We zullen nu een operatie definiëren die ageert op gelijk welke haakuitdrukking en we zullen aantonen dat die operatie een involutie is.
De operatie is de volgende: neem een haakuitdrukking h, vorm dan de vectorsom van een willekeurig te kiezen haakuitdrukking g met de inbedding van h. Dus uitgaande van h is het resultaat van de operatie g⊕<h>.
Te bewijzen: deze operatie is een involutie.

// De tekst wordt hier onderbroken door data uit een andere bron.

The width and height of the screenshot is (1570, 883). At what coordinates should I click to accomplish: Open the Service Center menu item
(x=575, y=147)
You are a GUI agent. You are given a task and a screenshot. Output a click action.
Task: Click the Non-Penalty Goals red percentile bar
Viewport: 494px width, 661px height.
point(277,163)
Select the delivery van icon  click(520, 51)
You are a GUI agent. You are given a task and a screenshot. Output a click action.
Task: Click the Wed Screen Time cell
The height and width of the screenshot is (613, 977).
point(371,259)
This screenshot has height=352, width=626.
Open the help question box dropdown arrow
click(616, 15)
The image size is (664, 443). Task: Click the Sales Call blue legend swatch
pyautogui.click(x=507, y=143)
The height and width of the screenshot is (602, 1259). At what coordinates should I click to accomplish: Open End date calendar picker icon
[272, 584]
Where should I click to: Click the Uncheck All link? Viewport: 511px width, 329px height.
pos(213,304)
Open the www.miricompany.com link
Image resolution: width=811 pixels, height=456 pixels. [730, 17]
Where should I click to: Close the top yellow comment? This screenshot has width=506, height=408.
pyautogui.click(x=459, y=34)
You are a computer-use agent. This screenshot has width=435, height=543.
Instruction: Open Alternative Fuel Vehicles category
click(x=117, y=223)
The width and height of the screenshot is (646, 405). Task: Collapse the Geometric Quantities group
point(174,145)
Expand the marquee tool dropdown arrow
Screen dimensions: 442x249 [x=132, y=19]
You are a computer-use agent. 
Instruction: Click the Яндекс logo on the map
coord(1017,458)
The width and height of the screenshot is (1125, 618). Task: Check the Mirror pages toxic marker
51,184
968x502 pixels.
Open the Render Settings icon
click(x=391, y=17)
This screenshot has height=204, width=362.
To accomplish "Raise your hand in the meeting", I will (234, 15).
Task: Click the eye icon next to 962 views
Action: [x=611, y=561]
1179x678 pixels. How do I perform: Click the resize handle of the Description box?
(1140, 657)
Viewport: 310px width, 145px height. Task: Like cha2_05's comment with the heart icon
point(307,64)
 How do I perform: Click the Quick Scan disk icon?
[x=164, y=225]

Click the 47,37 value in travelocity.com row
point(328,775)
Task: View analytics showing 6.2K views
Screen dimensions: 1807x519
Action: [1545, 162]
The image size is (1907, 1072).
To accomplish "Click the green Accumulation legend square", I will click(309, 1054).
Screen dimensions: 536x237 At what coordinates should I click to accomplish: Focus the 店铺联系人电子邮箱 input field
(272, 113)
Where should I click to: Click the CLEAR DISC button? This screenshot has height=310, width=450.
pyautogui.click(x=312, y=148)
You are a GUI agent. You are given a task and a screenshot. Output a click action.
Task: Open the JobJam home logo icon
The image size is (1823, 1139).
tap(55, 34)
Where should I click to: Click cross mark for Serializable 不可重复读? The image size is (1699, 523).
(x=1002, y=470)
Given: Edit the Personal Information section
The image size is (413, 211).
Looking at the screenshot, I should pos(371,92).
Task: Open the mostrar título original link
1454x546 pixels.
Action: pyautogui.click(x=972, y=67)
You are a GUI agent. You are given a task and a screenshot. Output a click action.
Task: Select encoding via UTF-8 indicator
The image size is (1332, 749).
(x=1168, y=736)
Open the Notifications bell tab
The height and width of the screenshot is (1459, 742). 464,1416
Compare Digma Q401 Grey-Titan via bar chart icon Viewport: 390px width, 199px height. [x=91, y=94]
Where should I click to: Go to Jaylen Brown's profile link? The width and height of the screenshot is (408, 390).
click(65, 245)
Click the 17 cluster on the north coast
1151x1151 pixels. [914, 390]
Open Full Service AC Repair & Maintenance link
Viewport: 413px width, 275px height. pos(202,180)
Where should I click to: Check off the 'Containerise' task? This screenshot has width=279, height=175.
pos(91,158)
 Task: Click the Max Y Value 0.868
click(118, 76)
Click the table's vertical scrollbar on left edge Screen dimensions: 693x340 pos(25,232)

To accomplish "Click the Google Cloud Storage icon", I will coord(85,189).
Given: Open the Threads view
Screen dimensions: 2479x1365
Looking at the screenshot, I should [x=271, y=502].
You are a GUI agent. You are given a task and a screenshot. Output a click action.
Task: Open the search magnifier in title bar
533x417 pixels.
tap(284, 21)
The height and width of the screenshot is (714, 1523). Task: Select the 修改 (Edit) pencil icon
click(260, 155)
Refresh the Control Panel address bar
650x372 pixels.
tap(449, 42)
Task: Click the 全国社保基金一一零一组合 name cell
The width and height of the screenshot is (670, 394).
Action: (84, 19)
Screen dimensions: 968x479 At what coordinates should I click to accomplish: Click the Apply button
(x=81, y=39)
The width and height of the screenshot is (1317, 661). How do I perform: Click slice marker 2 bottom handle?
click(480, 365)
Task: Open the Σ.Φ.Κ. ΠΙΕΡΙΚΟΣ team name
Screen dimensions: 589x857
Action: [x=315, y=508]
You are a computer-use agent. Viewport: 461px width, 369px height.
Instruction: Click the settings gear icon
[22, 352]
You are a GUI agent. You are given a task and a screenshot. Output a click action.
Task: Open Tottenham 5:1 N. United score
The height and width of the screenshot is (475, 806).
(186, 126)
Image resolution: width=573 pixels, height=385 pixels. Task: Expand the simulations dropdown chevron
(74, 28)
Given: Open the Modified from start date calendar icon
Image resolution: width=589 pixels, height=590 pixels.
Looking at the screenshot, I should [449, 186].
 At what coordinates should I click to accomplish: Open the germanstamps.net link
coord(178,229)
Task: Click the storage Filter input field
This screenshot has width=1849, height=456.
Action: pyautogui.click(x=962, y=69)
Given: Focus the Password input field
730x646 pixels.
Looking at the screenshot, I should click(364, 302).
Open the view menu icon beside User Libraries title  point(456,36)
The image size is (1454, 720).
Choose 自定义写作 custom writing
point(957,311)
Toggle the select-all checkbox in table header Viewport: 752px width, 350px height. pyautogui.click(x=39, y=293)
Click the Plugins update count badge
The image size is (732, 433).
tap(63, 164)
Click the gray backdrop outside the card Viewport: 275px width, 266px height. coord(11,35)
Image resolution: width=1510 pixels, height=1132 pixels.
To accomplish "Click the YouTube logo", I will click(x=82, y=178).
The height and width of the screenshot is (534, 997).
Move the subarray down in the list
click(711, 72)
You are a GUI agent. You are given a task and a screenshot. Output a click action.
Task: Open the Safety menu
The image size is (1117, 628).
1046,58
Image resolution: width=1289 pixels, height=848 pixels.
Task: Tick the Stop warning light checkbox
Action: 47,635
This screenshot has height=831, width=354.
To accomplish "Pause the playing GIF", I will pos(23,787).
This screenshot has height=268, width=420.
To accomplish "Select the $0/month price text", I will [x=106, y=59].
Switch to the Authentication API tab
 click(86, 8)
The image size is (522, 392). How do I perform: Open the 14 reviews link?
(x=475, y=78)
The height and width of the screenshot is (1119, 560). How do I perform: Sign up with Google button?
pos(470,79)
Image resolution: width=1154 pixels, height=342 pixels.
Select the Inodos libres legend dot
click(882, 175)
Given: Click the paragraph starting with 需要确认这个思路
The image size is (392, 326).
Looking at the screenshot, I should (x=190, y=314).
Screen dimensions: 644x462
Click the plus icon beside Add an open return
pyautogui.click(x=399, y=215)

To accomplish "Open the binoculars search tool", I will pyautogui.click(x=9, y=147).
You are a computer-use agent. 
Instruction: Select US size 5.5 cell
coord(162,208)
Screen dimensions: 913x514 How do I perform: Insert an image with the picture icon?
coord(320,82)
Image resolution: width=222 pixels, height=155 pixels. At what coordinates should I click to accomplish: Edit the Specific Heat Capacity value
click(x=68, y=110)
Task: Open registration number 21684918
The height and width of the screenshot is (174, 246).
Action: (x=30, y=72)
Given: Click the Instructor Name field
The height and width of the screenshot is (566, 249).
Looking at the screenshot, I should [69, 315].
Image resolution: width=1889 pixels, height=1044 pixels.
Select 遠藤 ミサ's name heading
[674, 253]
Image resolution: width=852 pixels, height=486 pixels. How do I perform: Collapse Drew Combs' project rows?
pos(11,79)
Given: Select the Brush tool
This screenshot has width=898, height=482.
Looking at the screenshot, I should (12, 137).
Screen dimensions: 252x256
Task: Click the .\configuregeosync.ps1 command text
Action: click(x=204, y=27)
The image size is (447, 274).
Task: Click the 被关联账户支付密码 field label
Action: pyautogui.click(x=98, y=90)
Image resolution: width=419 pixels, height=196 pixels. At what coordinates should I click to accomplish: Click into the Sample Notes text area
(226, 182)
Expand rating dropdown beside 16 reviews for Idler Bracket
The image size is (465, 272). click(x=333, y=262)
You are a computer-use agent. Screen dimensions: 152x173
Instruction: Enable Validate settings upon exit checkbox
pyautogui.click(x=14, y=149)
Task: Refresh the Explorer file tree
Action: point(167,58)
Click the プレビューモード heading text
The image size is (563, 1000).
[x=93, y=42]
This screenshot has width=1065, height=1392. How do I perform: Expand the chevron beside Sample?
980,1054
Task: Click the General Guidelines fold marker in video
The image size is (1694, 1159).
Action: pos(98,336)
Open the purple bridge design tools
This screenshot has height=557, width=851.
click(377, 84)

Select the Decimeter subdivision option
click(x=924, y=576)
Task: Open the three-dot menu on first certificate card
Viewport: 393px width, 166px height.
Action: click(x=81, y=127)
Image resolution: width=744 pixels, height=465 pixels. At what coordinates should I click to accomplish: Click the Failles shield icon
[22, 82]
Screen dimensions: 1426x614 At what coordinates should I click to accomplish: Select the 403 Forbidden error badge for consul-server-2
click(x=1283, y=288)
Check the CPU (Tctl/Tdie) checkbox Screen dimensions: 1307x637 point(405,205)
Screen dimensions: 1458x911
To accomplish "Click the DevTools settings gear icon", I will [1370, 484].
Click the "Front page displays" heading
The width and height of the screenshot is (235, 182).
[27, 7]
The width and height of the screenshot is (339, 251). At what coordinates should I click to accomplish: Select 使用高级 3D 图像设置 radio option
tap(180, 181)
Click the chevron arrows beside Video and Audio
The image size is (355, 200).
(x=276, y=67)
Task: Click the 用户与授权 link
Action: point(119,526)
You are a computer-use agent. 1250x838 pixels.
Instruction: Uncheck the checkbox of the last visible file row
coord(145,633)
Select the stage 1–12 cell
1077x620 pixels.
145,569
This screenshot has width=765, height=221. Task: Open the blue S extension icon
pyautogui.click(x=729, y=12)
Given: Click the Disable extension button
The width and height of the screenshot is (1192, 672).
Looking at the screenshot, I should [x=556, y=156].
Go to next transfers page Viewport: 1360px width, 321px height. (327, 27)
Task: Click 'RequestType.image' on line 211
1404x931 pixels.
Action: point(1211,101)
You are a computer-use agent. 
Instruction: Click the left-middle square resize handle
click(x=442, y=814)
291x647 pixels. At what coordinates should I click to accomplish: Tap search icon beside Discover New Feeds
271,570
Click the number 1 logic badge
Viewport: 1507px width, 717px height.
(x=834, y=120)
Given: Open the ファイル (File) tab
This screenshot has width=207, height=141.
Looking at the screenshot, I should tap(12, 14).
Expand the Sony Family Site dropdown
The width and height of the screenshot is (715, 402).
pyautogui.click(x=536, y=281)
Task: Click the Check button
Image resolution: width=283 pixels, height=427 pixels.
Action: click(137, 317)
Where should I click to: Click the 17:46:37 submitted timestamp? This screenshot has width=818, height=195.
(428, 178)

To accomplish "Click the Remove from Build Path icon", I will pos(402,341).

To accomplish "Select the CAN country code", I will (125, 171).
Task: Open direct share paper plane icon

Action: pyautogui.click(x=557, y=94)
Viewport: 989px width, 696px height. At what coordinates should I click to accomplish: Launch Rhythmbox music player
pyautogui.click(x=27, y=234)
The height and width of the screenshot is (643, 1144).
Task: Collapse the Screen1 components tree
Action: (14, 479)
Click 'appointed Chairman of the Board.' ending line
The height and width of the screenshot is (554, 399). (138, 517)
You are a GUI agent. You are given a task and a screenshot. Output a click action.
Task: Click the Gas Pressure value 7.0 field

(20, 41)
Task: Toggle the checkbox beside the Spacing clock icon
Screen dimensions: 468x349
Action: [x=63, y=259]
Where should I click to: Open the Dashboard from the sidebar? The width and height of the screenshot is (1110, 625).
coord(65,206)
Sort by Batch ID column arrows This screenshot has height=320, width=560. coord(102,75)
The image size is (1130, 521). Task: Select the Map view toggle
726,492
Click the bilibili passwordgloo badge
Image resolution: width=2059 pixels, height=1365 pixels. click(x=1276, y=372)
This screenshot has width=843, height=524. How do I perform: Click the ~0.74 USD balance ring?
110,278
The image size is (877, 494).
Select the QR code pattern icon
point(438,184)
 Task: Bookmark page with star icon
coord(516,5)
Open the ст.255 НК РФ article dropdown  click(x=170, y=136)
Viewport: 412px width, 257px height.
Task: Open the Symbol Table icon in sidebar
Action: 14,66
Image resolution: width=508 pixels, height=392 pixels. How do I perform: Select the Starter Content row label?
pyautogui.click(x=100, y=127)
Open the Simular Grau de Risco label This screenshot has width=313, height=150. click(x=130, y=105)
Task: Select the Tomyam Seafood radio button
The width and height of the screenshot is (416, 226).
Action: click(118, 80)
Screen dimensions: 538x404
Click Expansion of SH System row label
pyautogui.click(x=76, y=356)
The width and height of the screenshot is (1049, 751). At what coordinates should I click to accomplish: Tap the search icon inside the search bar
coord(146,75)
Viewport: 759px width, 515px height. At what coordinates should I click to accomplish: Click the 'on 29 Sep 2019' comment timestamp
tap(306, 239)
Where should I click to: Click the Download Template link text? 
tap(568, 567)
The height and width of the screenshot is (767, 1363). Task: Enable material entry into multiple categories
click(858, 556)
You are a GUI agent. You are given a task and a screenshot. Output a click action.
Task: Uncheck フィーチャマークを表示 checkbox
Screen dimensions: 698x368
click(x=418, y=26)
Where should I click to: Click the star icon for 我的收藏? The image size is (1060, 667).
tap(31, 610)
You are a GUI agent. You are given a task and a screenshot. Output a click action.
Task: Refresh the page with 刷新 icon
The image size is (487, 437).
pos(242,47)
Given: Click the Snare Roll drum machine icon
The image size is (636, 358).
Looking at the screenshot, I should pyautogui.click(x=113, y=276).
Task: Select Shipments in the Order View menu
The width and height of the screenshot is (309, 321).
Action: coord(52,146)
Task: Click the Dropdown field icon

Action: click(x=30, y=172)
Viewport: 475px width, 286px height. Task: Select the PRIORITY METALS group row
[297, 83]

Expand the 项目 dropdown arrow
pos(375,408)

Bewijs: we voeren de operatie nog eens uit op het resultaat, dus we nemen de inbedding van (g⊕<h>) en we sommeren met g. Dat resulteert in <g>⊕h⊕g en dit is niet verschillend van h.
QED
Betekenis en praktisch voorbeeld.
Wanneer h een welgevormde haakuitdrukking is en als g de waarde <<>> genomen wordt, dan is deze operatie niet anders dan de actie zelf van het ervaren van de haakuitdrukking h. Dit is het gemakkelijkst aan te tonen met bitstrings. We nemen als h de welgevormde haakuitdrukkig <<a><b>> of dus in vectorvorm <>⊕<a>⊕<b>⊕a•b of in bitstring (+++-). De operatie uitvoeren op de bitstring geeft (++++)⊕(---+)=(xxx-) en deze vorm is de gecollapste haakuitdrukking die staat voor het niet kunnen onderscheiden van <<a><b>> en <>. De operatie nog eens uitvoeren op dit resultaat geeft (++++)⊕(xxx+)=(+++-) en dit is de oorspronkelijke welgevormde haakuitdrukking.
We kunnen deze involutie als een universele involutie karakteriseren omdat geen van de haakuitdrukkingen bekend moet zijn en het mogelijk is om van een welgevormde haakuitdrukking een gecollapste haakuitdrukking te maken en omgekeerd (wat niet zo is voor de operatie van transformatie of voor de operatie van inbedding). Het is een operatie die relevantie kan genereren en kan wegnemen.